### Study questions
A) In the passage about police phone-unlocking tools, what must police obtain before using such technologies under the 2015 Supreme Court ruling?
B) Write out the part of the passage about police phone-unlocking tools starting with "Oklahoma City, meanwhile, has" and going on through "of all kinds.".

### Passage to read
------------------------------------------------------------

At least 2,000 law enforcement agencies now have technologies that enable access to locked and encrypted phones and reveal their data. Virtually all of the largest police departments in the country had the tools, according to the records, but numerous smaller agencies and sheriff’s departments were utilizing the devices also.
A landmark Supreme Court ruling in 2015 now requires that police first obtain a warrant from a judge before using such technologies. But that’s done nothing to slow their use. Upturn found that since the ruling, use of cell-phone data extractors by investigators has exploded in some cities anywhere from 250 percent to an eye-watering 550 percent in Honolulu.
Where local law enforcers can’t afford the technology, they can often send a locked phone to a state or federal crime lab that can crack it. Police can also send locked devices to private contractors for a fee and have them returned with access enabled.
Police in Tulsa, according to the Upturn report, have contracts with Cellebrite, as well as Susteen, a company based in California. Susteen vows that its products “can acquire immediate evidence off of thousands of phones in real-time. Collect images, texts, and application data from suspects or witnesses with ease.”
Oklahoma City, meanwhile, has made purchases with Cellebrite, Grayshift, and two more companies offering similar products called Magnet Forensics and AccessData.
Mission creep and the War on Terror
Interest among law enforcers in advanced surveillance technologies like cell-phone extractors accelerated after the Sept. 11, 2001, terrorist hijackings. Many experts in public safety felt the attacks could have been unraveled in advance through greater data and intelligence sharing and improved surveillance methods.
State and local agencies used hundreds of millions of dollars in newly available Federal “homeland security grants” to make major investments in surveillance devices of all kinds.

------------------------------------------------------------

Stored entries
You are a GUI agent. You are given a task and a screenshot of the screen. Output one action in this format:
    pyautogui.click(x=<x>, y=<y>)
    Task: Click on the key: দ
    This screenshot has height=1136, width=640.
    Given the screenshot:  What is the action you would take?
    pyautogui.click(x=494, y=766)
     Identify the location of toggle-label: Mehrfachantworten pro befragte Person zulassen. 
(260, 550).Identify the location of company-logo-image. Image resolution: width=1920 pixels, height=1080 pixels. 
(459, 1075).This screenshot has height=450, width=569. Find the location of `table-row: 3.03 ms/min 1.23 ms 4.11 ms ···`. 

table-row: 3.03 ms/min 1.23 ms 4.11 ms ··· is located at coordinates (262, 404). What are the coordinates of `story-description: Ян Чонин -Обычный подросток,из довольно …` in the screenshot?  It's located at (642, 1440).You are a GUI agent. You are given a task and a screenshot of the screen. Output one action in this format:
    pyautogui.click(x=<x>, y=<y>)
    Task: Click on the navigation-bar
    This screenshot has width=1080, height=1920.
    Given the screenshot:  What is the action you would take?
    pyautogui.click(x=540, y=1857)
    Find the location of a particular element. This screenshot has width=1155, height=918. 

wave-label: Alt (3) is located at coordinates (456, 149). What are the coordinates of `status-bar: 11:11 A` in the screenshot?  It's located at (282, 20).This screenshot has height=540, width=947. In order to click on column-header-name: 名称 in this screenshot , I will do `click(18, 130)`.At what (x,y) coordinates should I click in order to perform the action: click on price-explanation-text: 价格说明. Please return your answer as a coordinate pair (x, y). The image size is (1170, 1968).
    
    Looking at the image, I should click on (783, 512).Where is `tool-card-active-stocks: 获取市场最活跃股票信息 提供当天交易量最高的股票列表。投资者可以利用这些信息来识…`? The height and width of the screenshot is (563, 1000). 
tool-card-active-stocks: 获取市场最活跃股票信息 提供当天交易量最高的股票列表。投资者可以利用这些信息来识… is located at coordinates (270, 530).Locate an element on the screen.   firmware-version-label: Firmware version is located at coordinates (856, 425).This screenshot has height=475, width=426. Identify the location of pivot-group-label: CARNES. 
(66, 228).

------------------------------------------------------------

### Responses
A) A warrant from a judge.

B)
Oklahoma City, meanwhile, has made purchases with Cellebrite, Grayshift, and two more companies offering similar products called Magnet Forensics and AccessData.
Mission creep and the War on Terror
Interest among law enforcers in advanced surveillance technologies like cell-phone extractors accelerated after the Sept. 11, 2001, terrorist hijackings. Many experts in public safety felt the attacks could have been unraveled in advance through greater data and intelligence sharing and improved surveillance methods.
State and local agencies used hundreds of millions of dollars in newly available Federal “homeland security grants” to make major investments in surveillance devices of all kinds.